Ce qui à brûle pourpoint peut surprendre… L’intéractivité avec les personnages étant réduit à néant, ici aucune identification ne s’avère possible, nous ne sommes pas dans la catégorisation retranscriptive, on est dans clairement dans l’illustration réaliste. Pas d’histoire, pas d’enjeu, pas de scénarios. Juste des personnages vivants, un background riche et caché, un tableau vivant voilà ce qu’est Haibane Renmei. Les personnages sont différents de nous mais paradoxalement bien plus proches de « l’humain » que n’importe quel autres protagoniste d’anime préexistant.

  • Une photographie juste et tout en retenue.

Vous en conviendrez, un anime doit beaucoup à son visuel, surtout si ce dernier s’avère centré sur les personnages, façon tranche de vie. Qui aimerait voir des bâtons faire des baguettes dans une baraque en quinconce sur des rondins de bois façon dessin de cm2 ? Personne. Et bien force est de constater qu’Haibane Renmei a su fournir un effort flagrant sur ce point.

Qu’il s’agisse du campus, de la vielle cité, ou de la forêt, le détail s’avère toujours atteindre un certain degré. Oh bien sûr on est loin d’un shinkai ou d’un truc de fou furieux façon détail crayonné à tout va. Néanmoins on est dans le très correcte et le soigné. Etrangement je pense que trop aurait nui à la série, cette dernière gardant mine de rien un coté fortement mystique, étrange, flou, il était nécessaire de garantir un style visuel s’imprégnant d’un tel aspect. Pari réussi, l’anime se déroule toujours avec ce filtre cendré, ce léger voile flouté, faisant écho au background de l’anime. L’immersion dans l’éloignement, la synergie dans le flou, tout est dit, et ce n’est pas la bande son réalisée par le très grand Otani Ko qui me contredira. Quand on sait que deux ans après, ce dernier a réalisé l’exceptionnelle OST du superbe Shadow Of the Colossus on comprend mieux (au passage j’encule avec une poutre rouillée ceux qui critiqueraient l’usage de mes superlatifs sur ce passage).

  • Plus qu’un récit, une introspection

Je me permets de vous alerter d’emblée sur les écrits qui vont suivre et qui sont susceptibles de vous spoiler l’anime, vous êtes prévenus.

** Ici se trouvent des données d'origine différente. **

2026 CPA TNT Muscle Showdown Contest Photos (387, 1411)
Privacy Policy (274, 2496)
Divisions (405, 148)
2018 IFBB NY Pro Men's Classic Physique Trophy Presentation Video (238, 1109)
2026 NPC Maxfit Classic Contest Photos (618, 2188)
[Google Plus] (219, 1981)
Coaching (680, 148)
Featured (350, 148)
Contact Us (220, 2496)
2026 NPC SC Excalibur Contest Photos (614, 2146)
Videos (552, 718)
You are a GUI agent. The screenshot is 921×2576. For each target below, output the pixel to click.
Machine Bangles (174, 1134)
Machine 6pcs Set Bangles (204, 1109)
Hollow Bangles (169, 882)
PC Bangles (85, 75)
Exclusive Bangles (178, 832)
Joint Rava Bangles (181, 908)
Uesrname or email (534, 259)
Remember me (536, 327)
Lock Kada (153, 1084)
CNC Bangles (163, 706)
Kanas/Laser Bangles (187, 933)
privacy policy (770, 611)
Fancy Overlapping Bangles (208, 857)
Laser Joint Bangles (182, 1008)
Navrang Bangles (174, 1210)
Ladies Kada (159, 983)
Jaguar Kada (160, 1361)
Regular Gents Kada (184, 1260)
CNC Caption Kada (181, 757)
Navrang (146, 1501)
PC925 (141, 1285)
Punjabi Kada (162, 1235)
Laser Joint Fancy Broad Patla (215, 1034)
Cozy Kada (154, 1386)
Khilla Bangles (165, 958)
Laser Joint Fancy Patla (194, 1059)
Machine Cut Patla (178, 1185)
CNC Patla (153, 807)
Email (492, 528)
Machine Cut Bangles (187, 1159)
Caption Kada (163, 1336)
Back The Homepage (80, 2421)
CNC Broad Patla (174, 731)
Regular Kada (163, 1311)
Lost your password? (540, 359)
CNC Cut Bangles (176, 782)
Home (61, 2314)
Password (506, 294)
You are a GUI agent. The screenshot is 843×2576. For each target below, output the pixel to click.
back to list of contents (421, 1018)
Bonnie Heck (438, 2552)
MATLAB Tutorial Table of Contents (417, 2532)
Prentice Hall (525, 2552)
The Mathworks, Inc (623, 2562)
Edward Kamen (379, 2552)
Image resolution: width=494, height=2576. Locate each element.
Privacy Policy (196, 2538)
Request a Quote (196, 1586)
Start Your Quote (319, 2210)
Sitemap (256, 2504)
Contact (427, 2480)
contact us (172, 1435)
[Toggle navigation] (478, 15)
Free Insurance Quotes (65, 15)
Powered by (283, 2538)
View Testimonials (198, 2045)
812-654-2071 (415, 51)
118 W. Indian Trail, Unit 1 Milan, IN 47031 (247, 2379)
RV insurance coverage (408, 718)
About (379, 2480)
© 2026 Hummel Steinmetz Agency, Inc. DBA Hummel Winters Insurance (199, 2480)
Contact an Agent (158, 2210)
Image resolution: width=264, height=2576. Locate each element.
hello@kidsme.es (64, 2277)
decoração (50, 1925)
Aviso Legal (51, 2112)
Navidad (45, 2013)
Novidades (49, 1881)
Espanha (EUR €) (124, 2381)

Le rêve, péché sont deux notions centrales dans Haibane Renmei, flirtant ainsi avec les interprétations religieuses propre à ces notions. Personnellement je ne vais pas m’aventurer à expliciter les sens cachés de chacune des thématiques telles que l’oubli, le péché, le pardon, la solitude, le rêve, surtout que d’autres avant moi l’ont fait, et je dirais même plus, l’ont très bien fait. Non l’idée est avant tout de vous transmettre ma profonde admiration envers cette œuvre qui au final sous ses aspects tranche de vie sans histoire, réussi à aborder des thématiques aussi profonde que le rêve et l’expression du psyché torturé, l’absolution des péchés, ainsi que la notion prépondérante du pardon et de la nécessité d’accepter l’aide d’autrui. Sans oublier des thématiques plus concrètes tels que le suicide (Rakka comme Reki étant avant toute chose des personnes ayant décidées de mettre fin à leur vie, tels à mon sens tout les autres Haibane, le monde d’Haibane Renmei équivalent à ce titre à une sorte de purgatoire dans laquelle les âmes errantes des suicidés se doivent de renouer avec elles mêmes et d’accepter leur sort en pardonnant notamment aux autres les conséquences de leurs actes ainsi que les leurs, transpire ainsi une volonté non pas de condamner l’acte visant à mettre fin à ses jours mais plutôt celui de ne s’enfermer dans son monde sans reconnaître/apercevoir les bras qui se tendent vers eux pour les aider, celui de la foi en l’humain).

C’est réellement cet anime qui m’a profondément convaincu de la nature profondément humaniste de Yoshitashi abe. Il est vrai que je n’y connais rien au shintoisme ou autres, mais lorsque l’on regarde cet anime on ne peut qu’y voir des métaphores bibliques à tout bout de champ ou tout du moins véhiculer des messages propres aux différentes écoles de pensées religieuses (qu’il s’agisse des trois grands courant monothéiste comme des différents cultes civilisationnels). L’anime ayant cette force d’aborder des thèmes tellement fondateurs qu’on ne peut s’empêcher de réaliser toute sortes de mises en perspectives au regard de nos croyances respectives. Ainsi s’il est vrai qu’une forme de message religieux s’y diffuse (volontaire ou non), elle vise avant tout à recentrer le spectateur devant la réalité des thématiques abordés en vue de l’inviter à l’instruire tout du moins partiellement sur des messages aussi universels que l’acceptation de la mort, la transmission du savoir, le travail pour l’épanouissement personnel, le pardon, l’acceptation des autres… Bouclant ainsi une philosophie de vie et un message de paix orientés autour de notions aussi diverses que l’ouverture aux autres, la curiosité ou encore la tolérance et l’amour de son prochain comme de soi. Haibane Renmei réussis ainsi le pari fou d’être plus qu’un anime tranche de vie, c’est un anime sur la vie.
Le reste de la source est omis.